Collected data entries

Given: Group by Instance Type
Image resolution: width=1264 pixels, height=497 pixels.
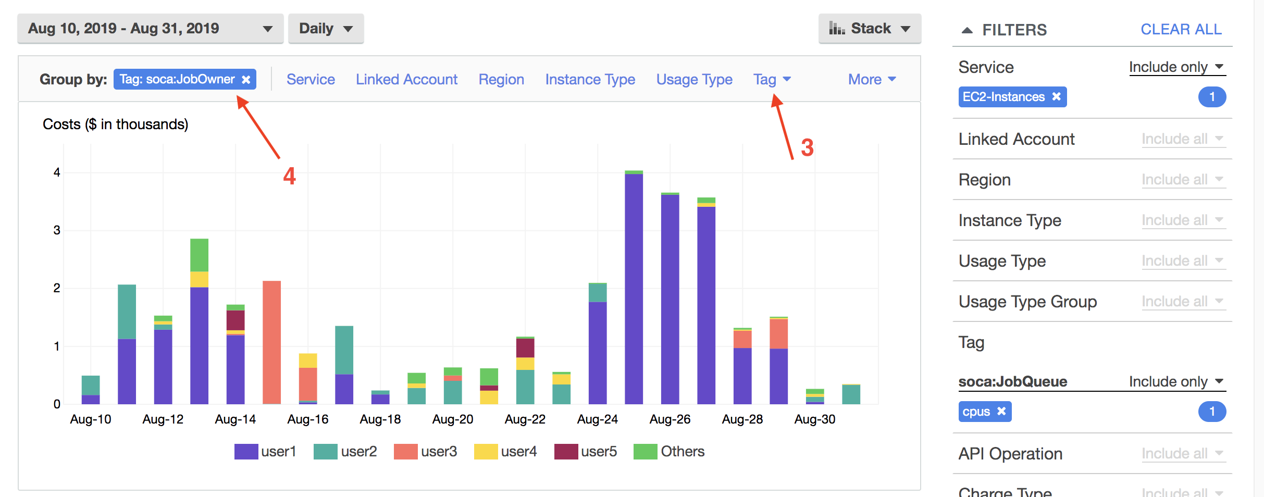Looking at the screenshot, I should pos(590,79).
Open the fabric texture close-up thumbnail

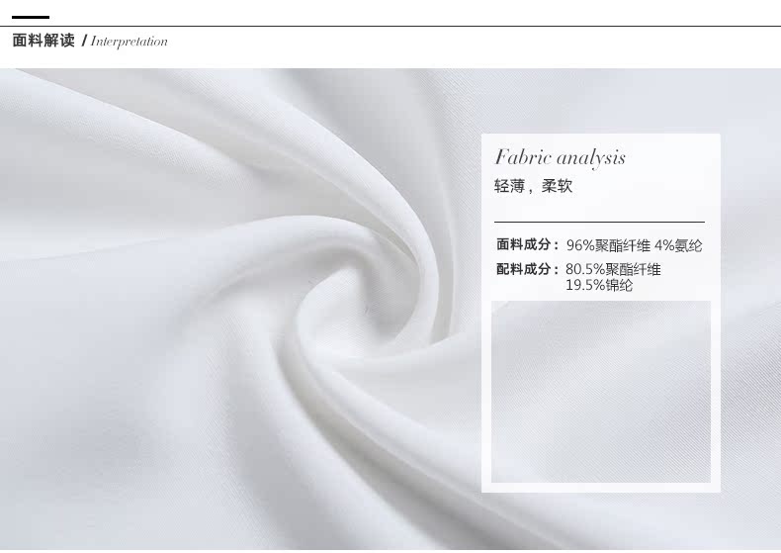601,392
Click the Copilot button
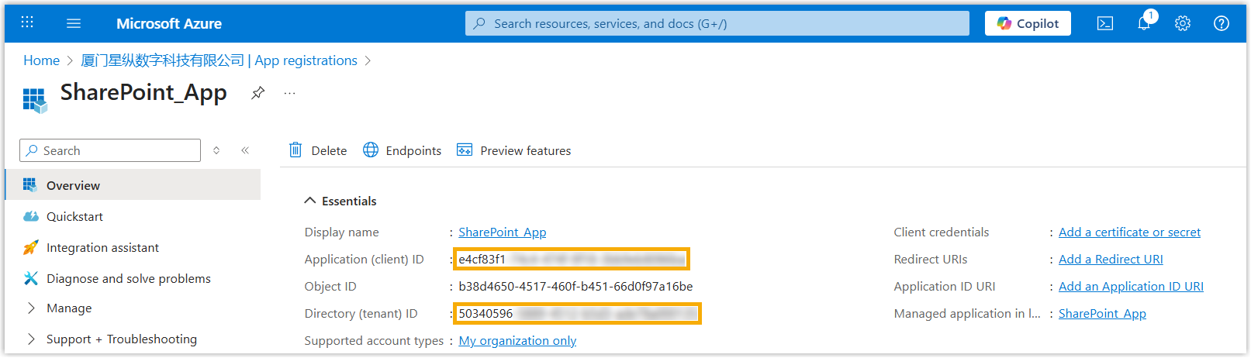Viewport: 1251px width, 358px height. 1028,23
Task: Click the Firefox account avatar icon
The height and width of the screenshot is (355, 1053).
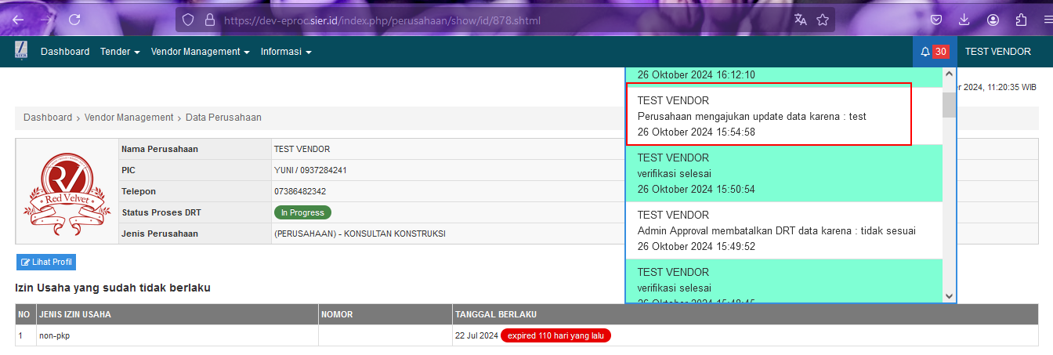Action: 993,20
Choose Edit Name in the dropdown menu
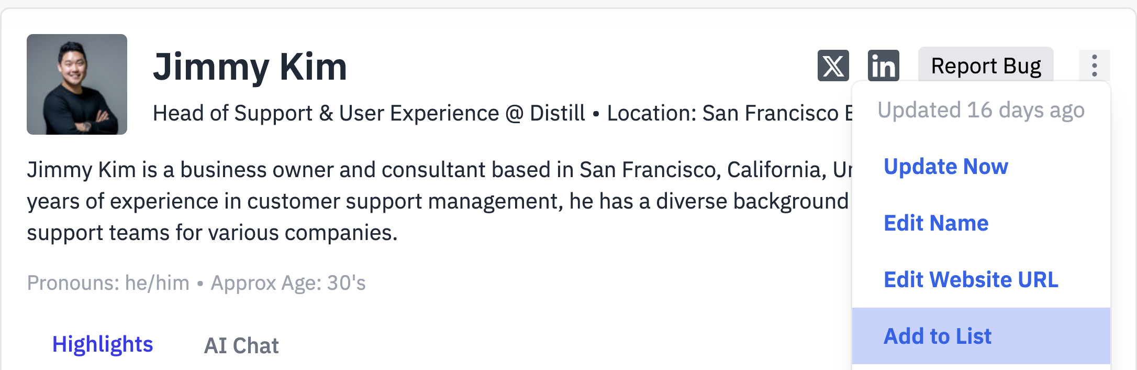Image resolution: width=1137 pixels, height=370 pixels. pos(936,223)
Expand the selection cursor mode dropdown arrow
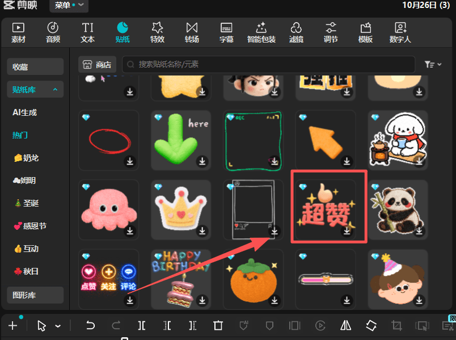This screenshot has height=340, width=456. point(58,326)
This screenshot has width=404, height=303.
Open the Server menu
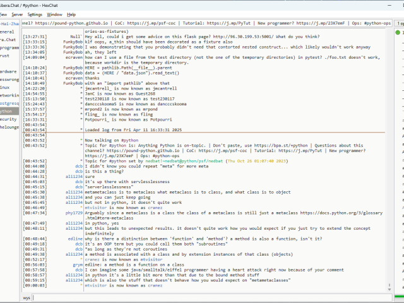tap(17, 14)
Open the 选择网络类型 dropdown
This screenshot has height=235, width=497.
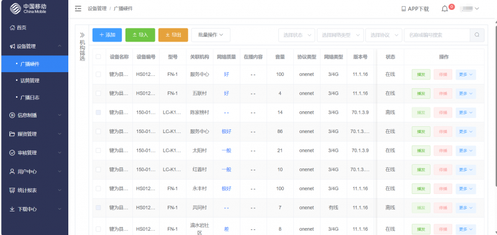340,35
* * *
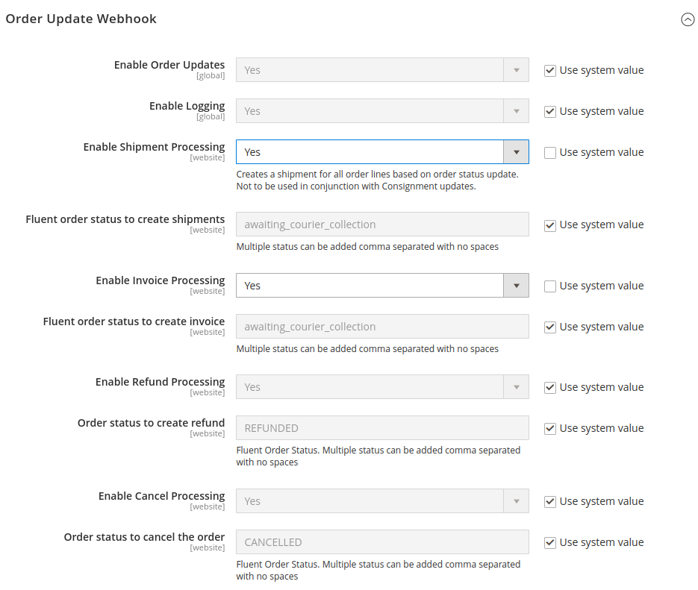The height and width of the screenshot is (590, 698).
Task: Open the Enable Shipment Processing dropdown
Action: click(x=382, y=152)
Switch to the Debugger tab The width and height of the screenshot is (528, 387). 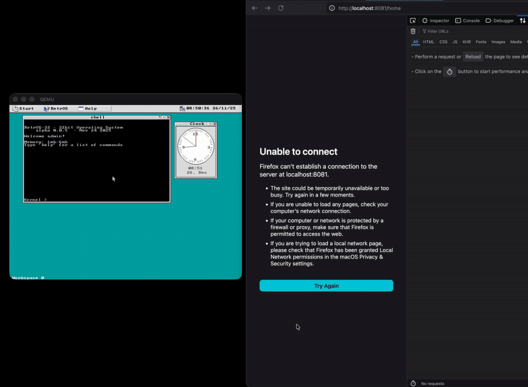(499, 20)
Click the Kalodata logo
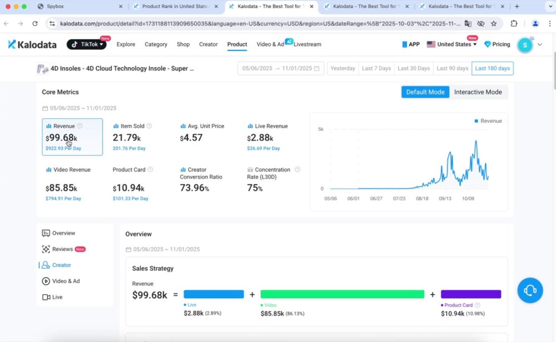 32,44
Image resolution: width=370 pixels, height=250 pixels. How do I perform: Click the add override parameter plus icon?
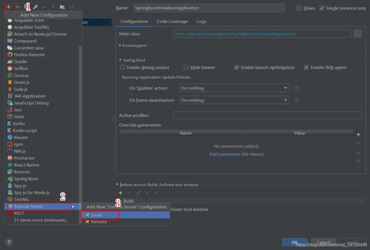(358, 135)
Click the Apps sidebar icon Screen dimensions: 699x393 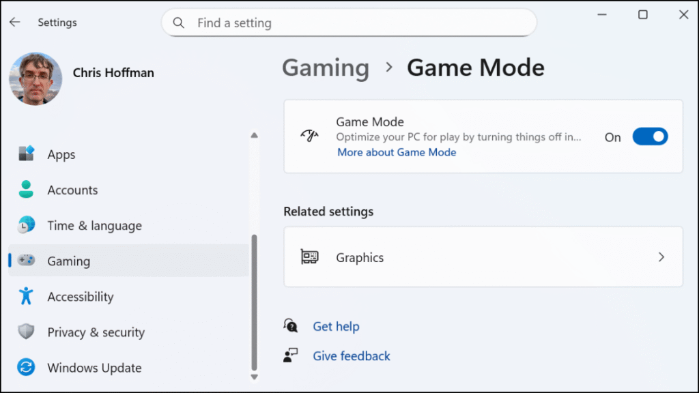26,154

• WORK INSTRUCTIONS: Return exactly the lines above, from the one with "Given: Group by Instance Type" up to and including the one with "Task: Click the Firefox account avatar icon", and include no pictures.

• TASK RESULT:
Given: Group by Instance Type
Image resolution: width=1264 pixels, height=497 pixels.
Looking at the screenshot, I should pos(590,79).
Open the fabric texture close-up thumbnail

601,392
Click the Copilot button
Viewport: 1251px width, 358px height. 1028,23
Task: Click the Firefox account avatar icon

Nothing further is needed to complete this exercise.